How credible is this prediction? It is made by the same indicator that pinpointed the February 2016 low (when the S&P 500 SPX, +0.54% traded as low as 1,810) and the strong post-election rally.
Exotic But Effective
Few indicators are more polarizing than Elliott Wave Theory. Some love it, others hate. Unlike most indicators, which are lagging, this theory aims to predict. This is a lofty goal, and in recent years it has done well, and deserves investors’ attention going forward.
The Feb. 11, 2016 Profit Radar Report listed six reasons why to buy. One of them was the Elliott Wave Theory.
The Aug. 28, 2016 Profit Radar Report published the two forward projections below and stated:
“The two main reasons we want to buy in the foreseeable future is:
1) The breadth thrust off the June low
2) Bullish Elliott Wave Theory potential
The three most likely Elliott Wave Theory interpretations are all bullish.
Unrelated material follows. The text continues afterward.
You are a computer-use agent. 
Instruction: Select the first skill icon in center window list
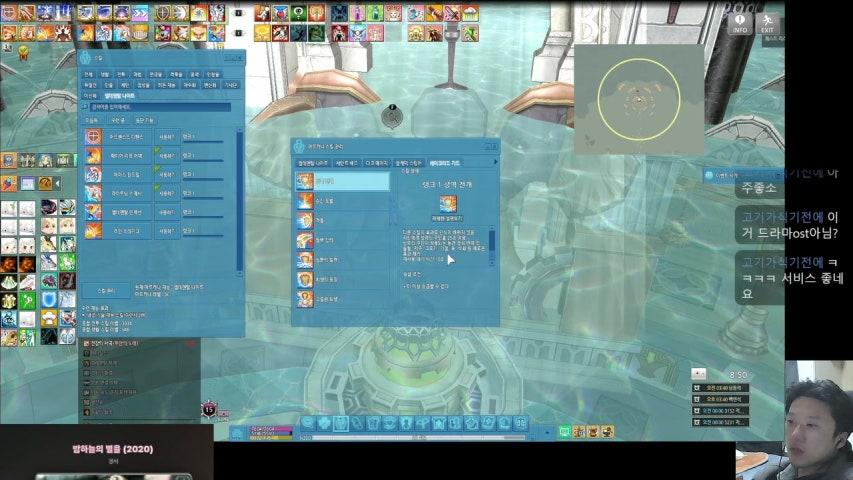(304, 182)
The question is not if, but how much and for how long.
The first chart below shows conceptually where the S&P 500 is at relative to the three most likely EWT options along with the odds for each scenario.”
The S&P 500 is now in the wave 5 target range projected around 2,400-2,500.
We Are Here
The blue arrows in the updated chart below show where the S&P 500 is currently within the larger bull market cycle.
Here are options for what could happen next:
•The stock market is the end of the bull market. This is unlikely because our major market-top indicator — a liquidity indicator that correctly foreshadowed the 1987, 2000 and 2007 tops — doesn’t show a bearish divergence (more detail about the major market top indicator is available here).
•The market is nearing a correction, followed by a continuation of the bull market. The red “squiggly” (not a technical term, but a good visual) on the left side of the chart outlines a temporary set of corrections, followed by new all-time highs.
• A correction followed by a bear market. The red “squiggly” on the right side of the chart outlines a temporary correction, followed by a final rally before a bear market takes hold.
Decoding And Simplifying Elliott Wave Theory
Regardless of where exactly the market’s at, a correction is getting closer. The initial correction will likely be a wave 4 correction (see labels). Waves 4 are notoriously choppy and frustrating.
This choppy correction should be followed by another rally (wave 5) and a more pronounced drop (likely late 2017 or early 2018).
In a nutshell, although the S&P 500 is unlikely to make net progress in the coming year, there will be an opportunity for investors to lock in profits (at higher prices) and avoid a significant drawdown.
Elliott Wave Theory is perhaps the most exotic forecasting tool out there, but as a comprehensive S&P 500 analysis shows, it’s message is supported by other key indicators, like money flow, investor sentiment, cycles, and technical analysis.